Today has not been a good day for me, I walked into the dentist office (walking is a kind description of the shuffling motion that i was making with my legs) and started to cry as soon as the hygienist asked me how i was doing today. My office is a mile away and yet I could barely drive from one to the other, I was so exhausted and my movements were leaden. My medications have not been behaving lately, I've had some unwanted symptoms and the wearing off symptoms have been more frequent of late. Of course, it doesn't help that I often forget to take my meds on schedule when I'm at the office and busy. And, the stress at work lately has taken a toll as well.

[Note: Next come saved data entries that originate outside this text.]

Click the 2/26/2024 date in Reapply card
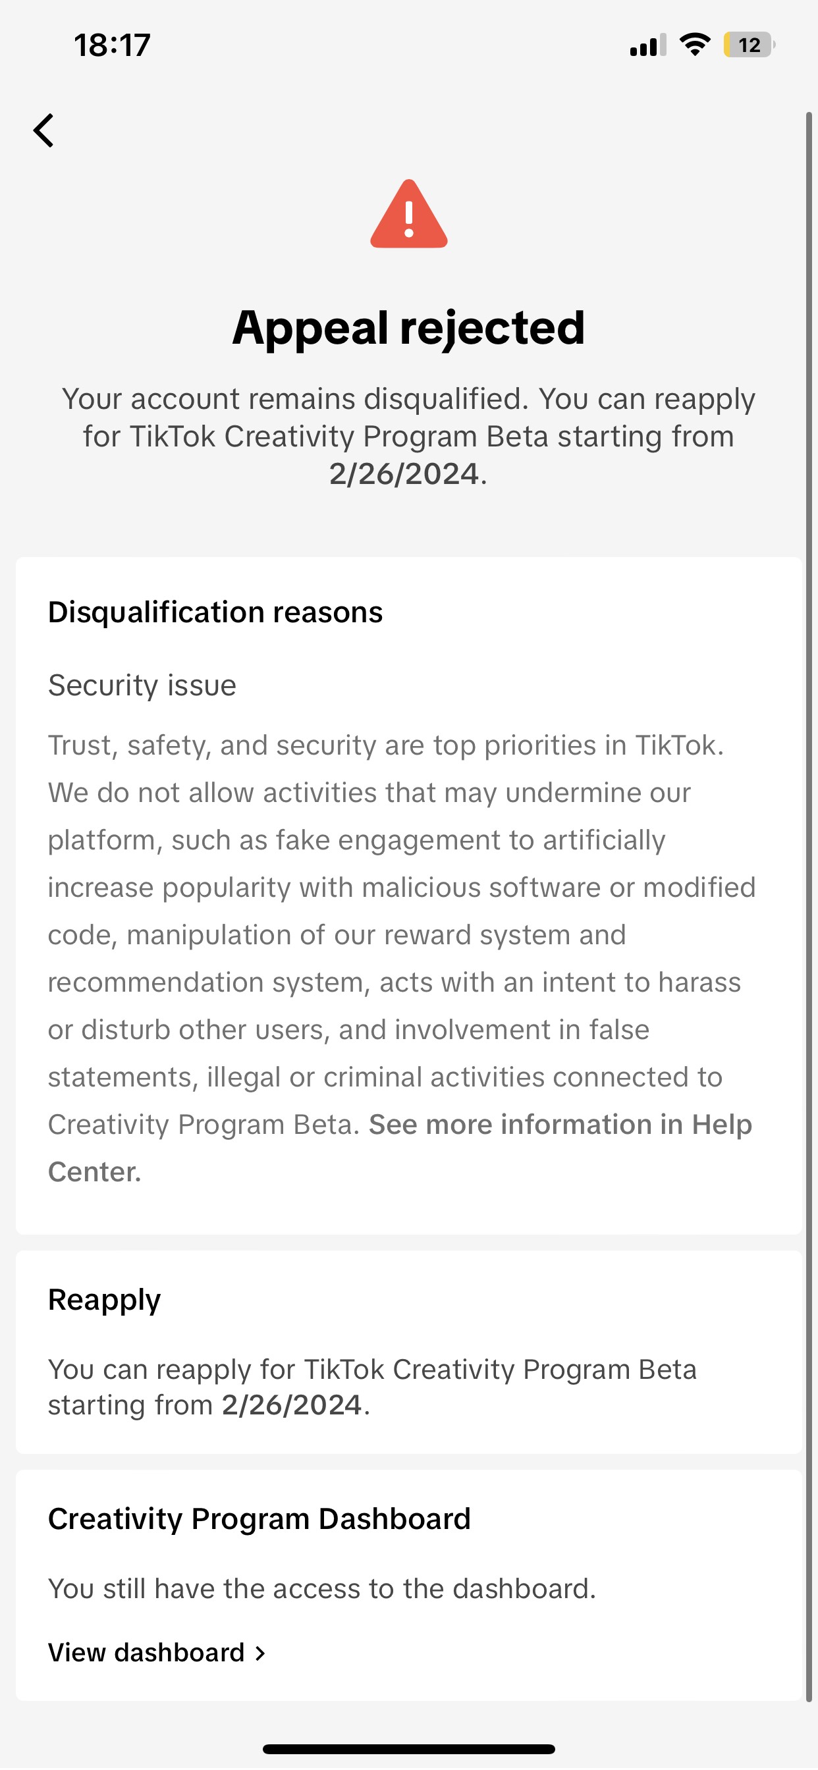The height and width of the screenshot is (1770, 818). click(x=292, y=1405)
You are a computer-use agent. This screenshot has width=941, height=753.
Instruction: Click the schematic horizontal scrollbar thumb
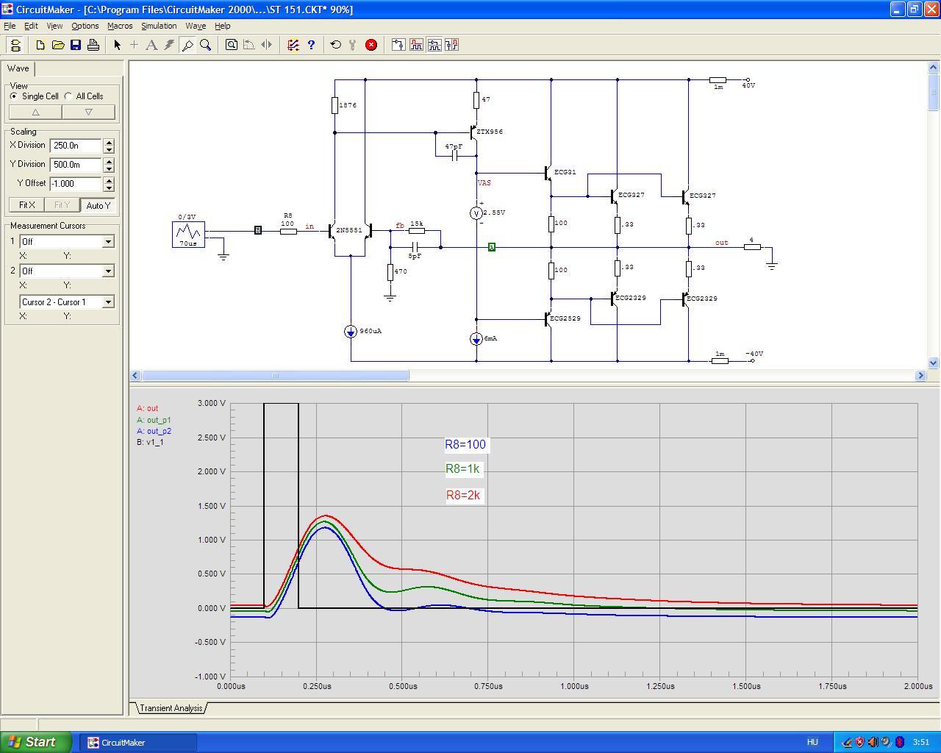(276, 376)
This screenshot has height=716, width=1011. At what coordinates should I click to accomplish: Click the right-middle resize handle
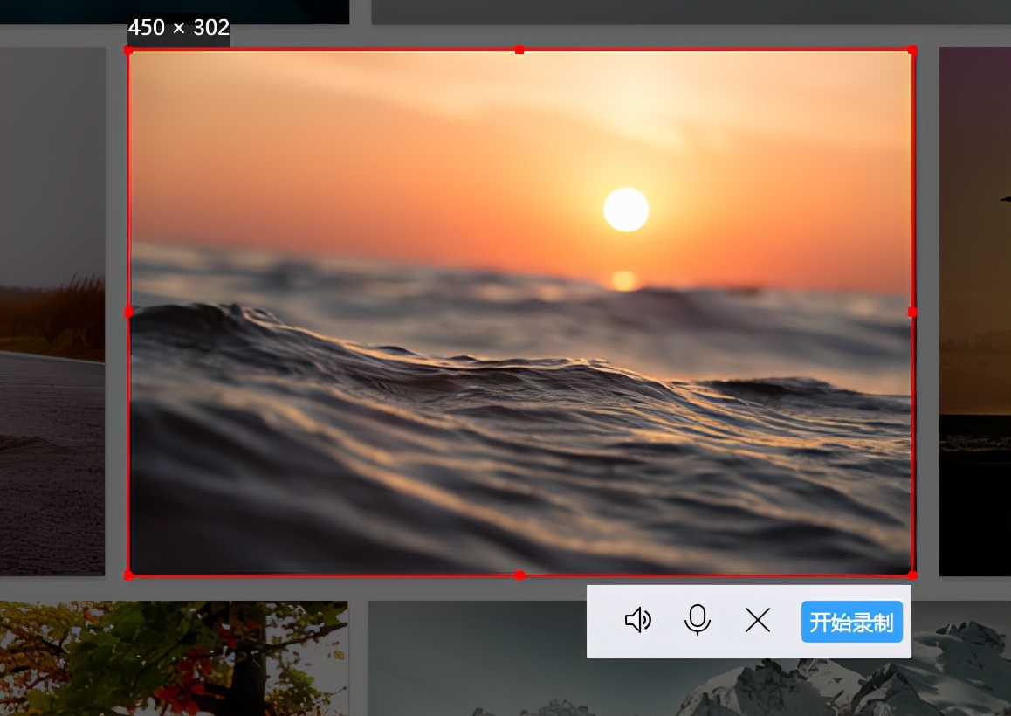tap(912, 312)
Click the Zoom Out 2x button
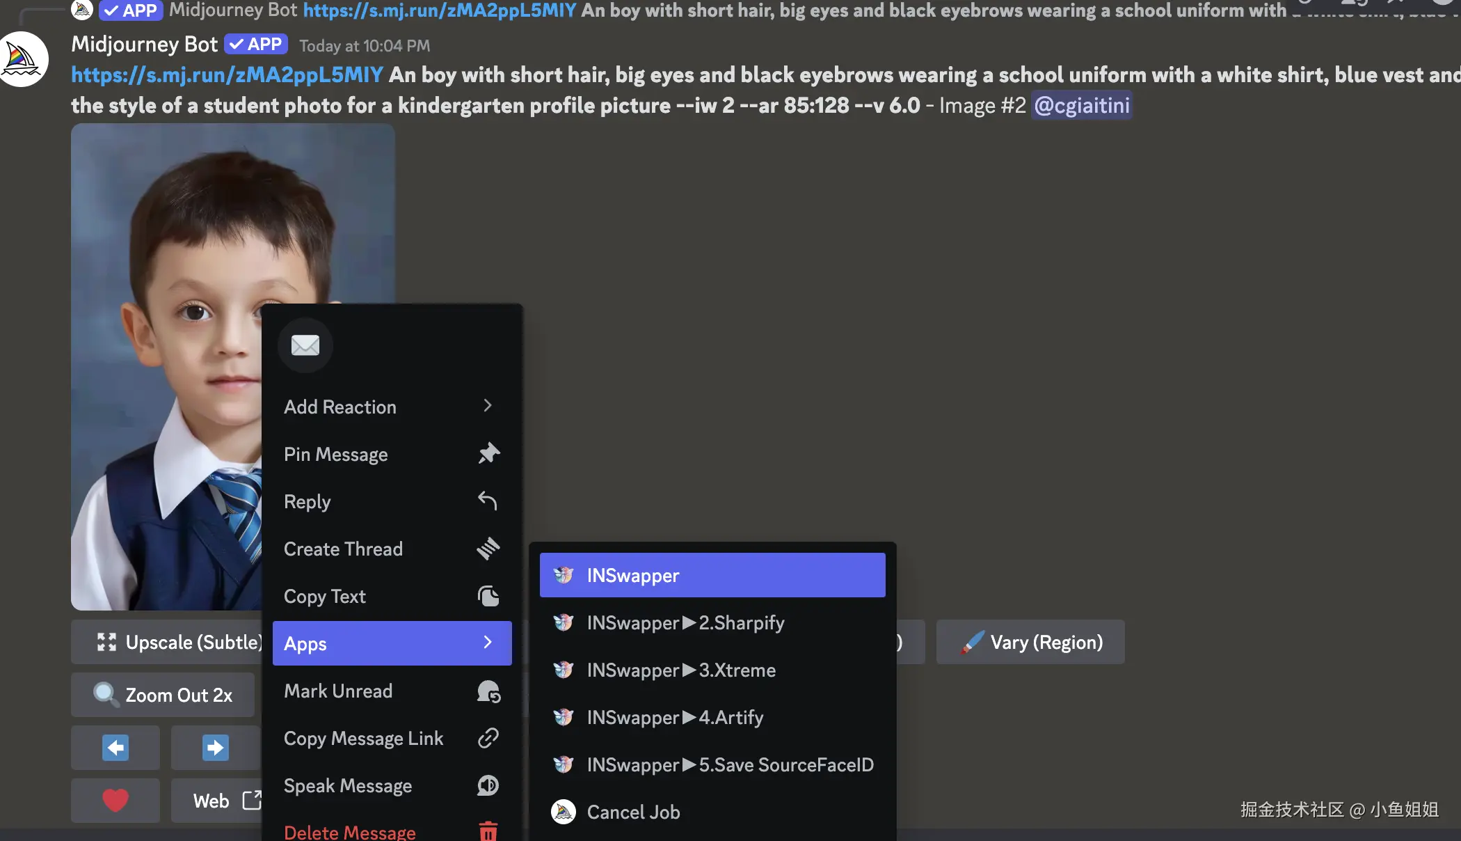Viewport: 1461px width, 841px height. click(163, 695)
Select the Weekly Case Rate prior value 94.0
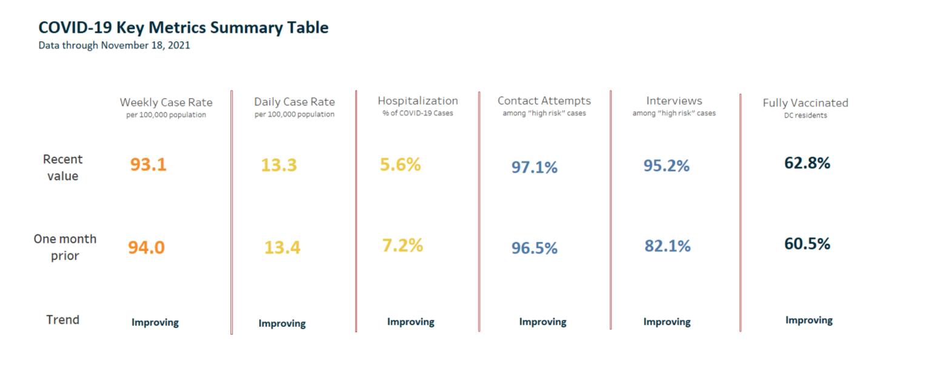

So, the day was already going poorly and then was made even more painful by two news items that I found in my inbox late today. The first one makes me so angry that I'm afraid that I'm not going to be terribly coherent here. To see the full article, click the link of the blog title. But, here's the gist: " A U.S. district court issued a preliminary injunction on Monday stopping federal funding of human embryonic stem cell research...". What!? Why don't people understand? Why did we have to wait all the way through the inane Bush presidency and his ruling against stem cell research, finally hear from Obama that the ban was lifted, and NOW we have to fight all over again?! Don't the dissenters understand that these embryos are destined for the garbage anyway? Should women collect their monthly unfertilized eggs and bury them properly, should teenage boys be arrested for masturbating and "wasting" potential babies?! What is wrong that we value a collection of cells more than the potential to save millions of lives by doing research with these cells to find a cure for some of our more deadly diseases? And, no, adult stem cells are not as effective in studying certain diseases, specifically neurological diseases. See the CAMR, Coalition for the Advancement of Medical Research, web site, http://www.camradvocacy.org/, for an understanding of the differences between adult (multipotent) stem cells and embryonic (pluripotent) stem cells. If you have or have a loved one with Parkinson's Disease, Altzheimer's Disease or other related diseases, please write a letter to your local newspaper or contact your federal congressional representatives to protest this action and support the President's lifting of the ban. These people opposing this research are the same who refuse to believe the facts, they make up their own reality and then insist that we live in their world. A world where evidence of the truth makes no difference in what they believe. Please, my life and the lives of my children, might depend on this!

The second piece of news, icing on the cake of a very bad day, is that the FDA is investigating Stalevo for possible connection to cardiovascular problems found in some patients who are taking the drug. It is a form of sinnemet with an additional component called entacapone. I take the drug and I have been experiencing tightness in my chest and sometimes pain. It's been suggested that I have acid reflux (Likely that I do) or anxiety (probably not) and that either might be the cause of my problems. No one has suggested drug side effects, why not?

I am verging on ranting and I do apologize, but, as I said, it has been a very bad day.